Scientia potentia est.
In 1597 Fracis Bacon wrote those Latin words, meaning “knowledge is power” and never before has that been as true as it is today, however evolution has molded the human brain to understand and exploit that essential truth in such a way that it gives modern marketers a big lever with which to motivate individuals to spread our messages.
Information asymmetry is the idea that in transactions between individuals or groups, some parties have more information available to them than others, and those parties thus wield power over their ignorant counterparts.
Evolutionarily, I’ve studied how there are powerful pressures at work for people to not only imitate those of their peers who have (or appear to have) more information than they do, but also why it is beneficial for a person to share potentially valuable information with their social groups. In both of these instances, information, knowledge is power, but that power comes from asymmetrical situations in which only some people have the needed data.
If your tribe knows the best hunting or berry-picking spots for each time of year, it is in your best interest if only your tribe knows this, otherwise the resource will become over-used. And if you see a member of another tribe coming back with a huge bounty from a secret location, you’d better do your best to imitate him. Power comes not merely from knowledge, but rather from knowledge which is scarce.
Consider these two situations:
The biggest news story all month breaks on Saturday morning, and it’s being covered in ever media outlet on the face of the planet. On Monday morning, will you be sending a link about it to your coworkers? My guess is probably not, everyone will already be talking about it, and if not, I’d just assume they already knew about it because well, everyone does.

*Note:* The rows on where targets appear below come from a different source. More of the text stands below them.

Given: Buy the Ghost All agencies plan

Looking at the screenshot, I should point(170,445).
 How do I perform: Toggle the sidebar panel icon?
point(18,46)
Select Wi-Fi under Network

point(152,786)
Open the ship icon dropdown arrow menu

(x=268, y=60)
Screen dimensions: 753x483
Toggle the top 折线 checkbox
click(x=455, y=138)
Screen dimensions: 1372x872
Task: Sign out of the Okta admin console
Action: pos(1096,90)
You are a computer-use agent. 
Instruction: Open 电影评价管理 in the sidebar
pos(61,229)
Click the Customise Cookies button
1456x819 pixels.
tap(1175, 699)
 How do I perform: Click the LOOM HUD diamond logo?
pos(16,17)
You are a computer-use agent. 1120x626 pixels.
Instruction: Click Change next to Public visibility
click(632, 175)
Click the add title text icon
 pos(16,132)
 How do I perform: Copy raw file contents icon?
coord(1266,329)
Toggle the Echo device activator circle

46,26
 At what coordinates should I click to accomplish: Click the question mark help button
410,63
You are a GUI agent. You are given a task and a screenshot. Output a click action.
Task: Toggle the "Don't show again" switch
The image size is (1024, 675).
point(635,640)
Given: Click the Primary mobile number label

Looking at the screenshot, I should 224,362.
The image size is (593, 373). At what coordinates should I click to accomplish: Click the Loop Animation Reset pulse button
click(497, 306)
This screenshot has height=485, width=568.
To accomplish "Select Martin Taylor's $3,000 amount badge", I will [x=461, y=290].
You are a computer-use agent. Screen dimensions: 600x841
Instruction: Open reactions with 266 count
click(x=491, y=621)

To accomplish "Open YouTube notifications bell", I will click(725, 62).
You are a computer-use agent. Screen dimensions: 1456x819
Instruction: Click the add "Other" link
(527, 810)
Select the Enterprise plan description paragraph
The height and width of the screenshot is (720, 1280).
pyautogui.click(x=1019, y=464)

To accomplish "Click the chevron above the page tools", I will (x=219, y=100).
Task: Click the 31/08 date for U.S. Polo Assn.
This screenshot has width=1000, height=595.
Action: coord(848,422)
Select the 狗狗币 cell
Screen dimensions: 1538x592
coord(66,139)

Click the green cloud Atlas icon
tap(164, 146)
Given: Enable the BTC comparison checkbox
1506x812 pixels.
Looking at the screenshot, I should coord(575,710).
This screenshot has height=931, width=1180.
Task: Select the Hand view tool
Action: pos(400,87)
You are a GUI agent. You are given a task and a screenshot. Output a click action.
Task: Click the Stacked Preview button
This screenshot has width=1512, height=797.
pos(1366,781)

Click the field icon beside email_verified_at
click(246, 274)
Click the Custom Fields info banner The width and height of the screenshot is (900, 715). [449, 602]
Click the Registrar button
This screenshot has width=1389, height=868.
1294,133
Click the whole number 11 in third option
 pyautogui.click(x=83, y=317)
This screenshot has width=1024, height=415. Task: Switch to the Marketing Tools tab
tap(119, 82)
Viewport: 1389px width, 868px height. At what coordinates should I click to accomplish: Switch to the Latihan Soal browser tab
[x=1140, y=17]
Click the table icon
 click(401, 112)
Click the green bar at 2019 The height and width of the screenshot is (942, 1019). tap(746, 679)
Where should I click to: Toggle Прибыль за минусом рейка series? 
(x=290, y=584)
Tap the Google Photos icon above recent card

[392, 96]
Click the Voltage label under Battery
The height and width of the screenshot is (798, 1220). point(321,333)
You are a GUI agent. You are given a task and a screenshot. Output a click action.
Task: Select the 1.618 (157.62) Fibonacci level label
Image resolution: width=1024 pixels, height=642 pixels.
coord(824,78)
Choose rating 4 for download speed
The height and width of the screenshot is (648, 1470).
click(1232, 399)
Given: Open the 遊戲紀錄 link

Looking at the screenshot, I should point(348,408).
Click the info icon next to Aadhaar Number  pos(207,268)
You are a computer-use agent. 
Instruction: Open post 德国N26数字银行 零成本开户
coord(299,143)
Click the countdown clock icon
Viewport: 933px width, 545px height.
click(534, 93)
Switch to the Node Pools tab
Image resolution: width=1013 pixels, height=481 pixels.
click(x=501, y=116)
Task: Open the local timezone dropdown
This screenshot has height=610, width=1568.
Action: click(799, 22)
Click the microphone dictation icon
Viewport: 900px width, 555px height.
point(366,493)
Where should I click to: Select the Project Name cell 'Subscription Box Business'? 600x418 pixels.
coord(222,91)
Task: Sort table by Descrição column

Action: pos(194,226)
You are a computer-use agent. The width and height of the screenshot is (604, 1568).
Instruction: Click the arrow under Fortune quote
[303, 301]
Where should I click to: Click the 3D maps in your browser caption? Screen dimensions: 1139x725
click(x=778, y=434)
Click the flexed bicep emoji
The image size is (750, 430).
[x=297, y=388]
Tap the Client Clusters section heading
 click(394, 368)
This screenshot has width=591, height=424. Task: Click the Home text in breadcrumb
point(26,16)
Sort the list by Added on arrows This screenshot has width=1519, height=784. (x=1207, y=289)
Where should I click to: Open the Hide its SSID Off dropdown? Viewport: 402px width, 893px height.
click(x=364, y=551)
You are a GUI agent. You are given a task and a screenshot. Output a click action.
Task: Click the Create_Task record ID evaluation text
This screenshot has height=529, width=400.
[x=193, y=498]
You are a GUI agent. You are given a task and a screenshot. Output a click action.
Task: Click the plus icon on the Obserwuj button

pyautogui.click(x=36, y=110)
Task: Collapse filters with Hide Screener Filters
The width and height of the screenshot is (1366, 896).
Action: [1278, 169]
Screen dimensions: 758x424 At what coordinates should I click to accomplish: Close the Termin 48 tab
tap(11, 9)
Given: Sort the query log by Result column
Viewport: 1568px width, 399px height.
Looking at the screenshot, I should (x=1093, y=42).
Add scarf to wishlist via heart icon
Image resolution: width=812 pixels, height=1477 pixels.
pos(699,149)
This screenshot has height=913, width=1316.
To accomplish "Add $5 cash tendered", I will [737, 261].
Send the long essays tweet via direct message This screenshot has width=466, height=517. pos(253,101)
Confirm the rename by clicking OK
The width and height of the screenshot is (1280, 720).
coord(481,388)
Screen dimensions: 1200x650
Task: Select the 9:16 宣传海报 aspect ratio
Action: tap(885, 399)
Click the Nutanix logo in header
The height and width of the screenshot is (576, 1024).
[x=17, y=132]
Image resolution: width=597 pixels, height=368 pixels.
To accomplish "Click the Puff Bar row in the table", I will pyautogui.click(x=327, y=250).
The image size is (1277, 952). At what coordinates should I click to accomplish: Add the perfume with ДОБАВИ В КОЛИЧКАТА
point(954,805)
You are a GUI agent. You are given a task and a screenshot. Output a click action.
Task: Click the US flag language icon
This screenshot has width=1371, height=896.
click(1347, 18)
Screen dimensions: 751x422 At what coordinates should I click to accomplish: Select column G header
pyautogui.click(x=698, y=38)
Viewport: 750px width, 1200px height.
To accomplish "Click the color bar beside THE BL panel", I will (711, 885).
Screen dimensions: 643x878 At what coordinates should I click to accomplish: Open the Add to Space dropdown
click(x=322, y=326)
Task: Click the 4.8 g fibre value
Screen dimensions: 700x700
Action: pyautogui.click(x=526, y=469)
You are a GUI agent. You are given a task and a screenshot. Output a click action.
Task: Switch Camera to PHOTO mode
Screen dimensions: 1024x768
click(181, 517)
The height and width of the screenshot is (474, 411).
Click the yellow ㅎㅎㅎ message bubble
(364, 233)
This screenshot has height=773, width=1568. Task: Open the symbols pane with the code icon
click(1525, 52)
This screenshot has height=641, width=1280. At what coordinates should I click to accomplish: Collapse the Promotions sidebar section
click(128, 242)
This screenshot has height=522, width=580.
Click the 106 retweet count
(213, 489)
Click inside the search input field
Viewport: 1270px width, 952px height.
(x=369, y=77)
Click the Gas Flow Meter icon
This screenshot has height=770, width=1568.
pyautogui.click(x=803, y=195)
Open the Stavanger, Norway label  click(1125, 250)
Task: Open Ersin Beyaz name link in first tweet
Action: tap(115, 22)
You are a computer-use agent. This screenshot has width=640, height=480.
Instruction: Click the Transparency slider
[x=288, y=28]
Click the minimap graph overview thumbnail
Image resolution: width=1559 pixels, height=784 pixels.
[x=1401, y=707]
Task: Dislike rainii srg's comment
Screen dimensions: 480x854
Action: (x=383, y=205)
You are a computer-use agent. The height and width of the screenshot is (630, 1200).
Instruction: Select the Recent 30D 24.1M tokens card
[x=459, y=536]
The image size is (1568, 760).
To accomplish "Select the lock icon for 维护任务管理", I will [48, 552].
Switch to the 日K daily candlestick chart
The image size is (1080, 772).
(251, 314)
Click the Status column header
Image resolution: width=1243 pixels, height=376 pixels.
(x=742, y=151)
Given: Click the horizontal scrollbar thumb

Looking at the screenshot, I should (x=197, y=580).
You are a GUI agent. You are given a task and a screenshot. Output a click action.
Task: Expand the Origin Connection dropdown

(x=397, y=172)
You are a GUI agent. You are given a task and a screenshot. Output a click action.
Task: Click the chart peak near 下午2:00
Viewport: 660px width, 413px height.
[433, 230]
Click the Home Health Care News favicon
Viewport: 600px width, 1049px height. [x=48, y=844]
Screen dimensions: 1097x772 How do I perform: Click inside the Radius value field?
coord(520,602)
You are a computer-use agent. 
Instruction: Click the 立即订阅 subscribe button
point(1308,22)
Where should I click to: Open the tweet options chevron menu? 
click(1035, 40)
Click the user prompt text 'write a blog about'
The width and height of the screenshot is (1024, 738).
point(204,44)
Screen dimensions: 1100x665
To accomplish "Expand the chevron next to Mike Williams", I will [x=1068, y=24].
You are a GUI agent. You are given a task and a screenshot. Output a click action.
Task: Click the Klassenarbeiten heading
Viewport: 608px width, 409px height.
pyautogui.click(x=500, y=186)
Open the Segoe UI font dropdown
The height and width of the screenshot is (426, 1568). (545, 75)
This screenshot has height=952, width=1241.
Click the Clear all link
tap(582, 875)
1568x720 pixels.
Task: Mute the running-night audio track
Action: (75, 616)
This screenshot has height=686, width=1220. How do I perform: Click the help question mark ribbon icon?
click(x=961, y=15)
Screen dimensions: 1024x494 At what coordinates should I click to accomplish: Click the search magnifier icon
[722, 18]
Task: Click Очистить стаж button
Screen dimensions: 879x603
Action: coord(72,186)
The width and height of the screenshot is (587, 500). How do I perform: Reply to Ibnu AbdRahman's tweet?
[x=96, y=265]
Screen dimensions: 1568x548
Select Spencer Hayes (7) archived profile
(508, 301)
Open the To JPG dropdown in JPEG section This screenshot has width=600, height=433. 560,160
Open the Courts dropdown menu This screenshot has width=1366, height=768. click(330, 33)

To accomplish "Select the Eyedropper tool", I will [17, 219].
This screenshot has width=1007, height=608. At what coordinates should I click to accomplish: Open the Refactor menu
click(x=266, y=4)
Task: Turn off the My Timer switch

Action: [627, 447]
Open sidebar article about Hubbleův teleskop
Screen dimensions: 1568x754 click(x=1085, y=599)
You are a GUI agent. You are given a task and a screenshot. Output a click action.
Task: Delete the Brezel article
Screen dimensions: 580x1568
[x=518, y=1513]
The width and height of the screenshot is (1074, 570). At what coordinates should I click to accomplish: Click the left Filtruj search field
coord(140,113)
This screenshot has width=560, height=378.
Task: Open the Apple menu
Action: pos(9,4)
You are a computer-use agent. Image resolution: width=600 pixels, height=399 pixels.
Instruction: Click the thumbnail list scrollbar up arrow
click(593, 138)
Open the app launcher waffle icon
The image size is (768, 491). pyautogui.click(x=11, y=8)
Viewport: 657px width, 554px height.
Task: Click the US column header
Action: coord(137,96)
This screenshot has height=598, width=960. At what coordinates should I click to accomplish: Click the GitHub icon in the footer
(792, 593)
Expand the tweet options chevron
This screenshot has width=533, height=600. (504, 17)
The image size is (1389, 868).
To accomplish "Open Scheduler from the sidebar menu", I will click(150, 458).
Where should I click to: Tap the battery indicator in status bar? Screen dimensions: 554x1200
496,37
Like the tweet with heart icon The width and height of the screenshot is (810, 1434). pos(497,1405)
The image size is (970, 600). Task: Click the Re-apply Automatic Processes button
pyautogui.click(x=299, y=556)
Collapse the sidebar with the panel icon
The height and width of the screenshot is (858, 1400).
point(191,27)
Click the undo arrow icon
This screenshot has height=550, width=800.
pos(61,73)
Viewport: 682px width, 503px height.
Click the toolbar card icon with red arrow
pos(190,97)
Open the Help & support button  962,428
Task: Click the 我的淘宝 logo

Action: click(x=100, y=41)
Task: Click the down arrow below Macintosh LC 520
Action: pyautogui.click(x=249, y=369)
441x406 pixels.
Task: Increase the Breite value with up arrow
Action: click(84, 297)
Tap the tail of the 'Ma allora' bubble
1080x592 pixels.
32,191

Now suppose that same news is going to break on Tuesday, but you somehow found out about it on Saturday. You probably see where I’m going with this, unless its not in your best interest (like a contest where telling others hurts your chances or even legal, NDA-type reasons), you are much more likely to be telling everyone you know about it, because chances are, they have no idea.
The reasons for this are varied, and my Viral Content Sharing Report uncovered a few of them. By possessing this powerful information and sharing it with their peers, an individual can build a reputation as a thought leader and ensure that people will share valuable scarce information reciprocally with them. Respondents to my survey also mentioned specifically that they share content with their friends when they are concerned that otherwise, that friend may not have seen it (I call this the they-might-miss-it hook). The survey also revealed that people often prefer sharing content from blogs rather than mainstream media sources.
What this means for the marketer is that we should include an element of scarcity in our social and viral campaigns. Invite-only betas are one example that springs to mind. Its also easy to title all of our blog posts “The Secret of…” but this is an overly-obvious marketing ploy and savvy users (who are the most contagious sharers) will see right through this, so try to develop a feeling of exclusivity and rarity more subtly.